Kutipan Dokumen:
Dimulai dari Isu Pelucutan Senjata
Cirebonkota.go.id ©2020 Merdeka.com
Nurdin mengungkapkan bahwa pemberontakan dimulai saat rombongan yang mengatasnamakan PKI dan Laskar Merah datang dan menginap di Hotel Rubberink atau Grand Hotel Cirebon.
Ketika itu rombongan datang dengan membawa isu bahwa Polisi Tentara telah melucuti senjata dari pasukan Laskar Merah yang baru tiba dari Jawa Tengah.
Tak berselang lama setelah kabar tersebut muncul, Letda D Sudasono yang merupakan bagian dari Polisi Tentara datang ke stasiun Cirebon guna memastikan kebenaran isu tersebut.
Saat hendak menemui Bintara Jaga di stasiun, ia dihujani dengan tembakan-tembakan dari pasukan Laskar Merah dan akhirnya ditawan serta dibawa ke Markas Polisi Tentara Kabupaten di Hotel Phoenic.
Kota Cirebon Dikuasai Laskar Merah
Pasca penawanan dari Letda D Sudasono, para pasukan PKI dan Laskar Merah berupaya menguasai pemerintahan di Kota Cirebon. Bahkan mereka melucuti kekuatan bersenjata di kawasan tersebut, serta menahan para pasukan tentara.
Selain itu kelompok tersebut juga melakukan tindakan perampokan serta menguasai bangunan-bangunan vital di Kota Cirebon.
"Seluruh kota dikuasai oleh Laskar Merah, tindakan-tindakannya semakin brutal, merampok dan menguasai gedung-gedung vital," kata Nurdin.
Upaya Perundingan
Saat suasana semakin genting, Panglima II/Sunan Gunung Jati Kolonel Zainal Asikin Yudadibrata mencoba mengambil tindakan dengan mengirim utusan untuk berunding dengan Mr Mohamad di Hotel Ribrink.

Petunjuk Pengerjaan:
**1.** Salin dengan tepat bagian teks tentang pemberontakan Laskar Merah di Kota Cirebon, mulai dari "Ketika itu rombongan" sampai dengan "kebenaran isu tersebut.".
**2.** Lanjutkan teks tentang pemberontakan Laskar Merah di Kota Cirebon, dimulai setelah kalimat terakhir yang tercantum.

Data Tercatat:
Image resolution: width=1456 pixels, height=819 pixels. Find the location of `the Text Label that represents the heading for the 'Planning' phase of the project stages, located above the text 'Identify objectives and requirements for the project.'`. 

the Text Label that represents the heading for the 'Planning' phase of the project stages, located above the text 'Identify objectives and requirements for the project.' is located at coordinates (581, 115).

Hasil Setiap Tugas:
**1.**
Ketika itu rombongan datang dengan membawa isu bahwa Polisi Tentara telah melucuti senjata dari pasukan Laskar Merah yang baru tiba dari Jawa Tengah.
Tak berselang lama setelah kabar tersebut muncul, Letda D Sudasono yang merupakan bagian dari Polisi Tentara datang ke stasiun Cirebon guna memastikan kebenaran isu tersebut.

**2.**
Dalam upaya perundingan tersebut tersampaikan beberapa kesepakatan yakni rombongan PKI berjanji akan menyerahkan senjata-senjata hasil lucutan pada esok hari. Namun kesepakatan tersebut gagal lantaran PKI tidak menepati janji untuk menyerahkan senjata rampasan.
Melakukan Penyerangan
Pasca kejadian tersebut membuat Panglima Divisi II meminta bantuan pengiriman pasukan ke Cirebon dari Komandan Resimen Cikampek. Beberapa waktu kemudian sebanyak 600 prajurit Banteng Taruna pimpinan Mayor Banuhadi tiba di Cirebon.
Pada 13 Februari 1946 serangan pertama pun pecah, gabungan Tentara Republik Indonesia (TRI), Polisi Tentara beserta pasukan lainnya berupaya merebut lokasi pertahanan dari para PKI di markas pemberontakan Hotel Ribrink.
"Akhirnya tanggal 13 Februari 1946 dilakukan penyerbuan yang pertama oleh pasukan gabungan dari TRI, Polisi Tentara dan pasukan lain untuk merebut pos-pos pertahanan PKI dan Markas pemberontakan di Hotel Ribrink," ujar Nurdin.
Menyerah
Walaupun sempat gagal akibat kurangnya persenjataan dari TRI, namun di hari berikutnya (13 Februari 1946) dilakukan penyerangan kembali dengan membuahkan kemenangan di bawah komando Komandan Resimen Cikampek, Kolonel Moefreini Moekmin.
"Sehingga pasukan PKI menyerah. Pimpinan pemberontak Mr Mohamad Joesoep dan Mr Suprapto berhasil ditangkap kemudian diajukan ke pangadilan tentara," ujar dia.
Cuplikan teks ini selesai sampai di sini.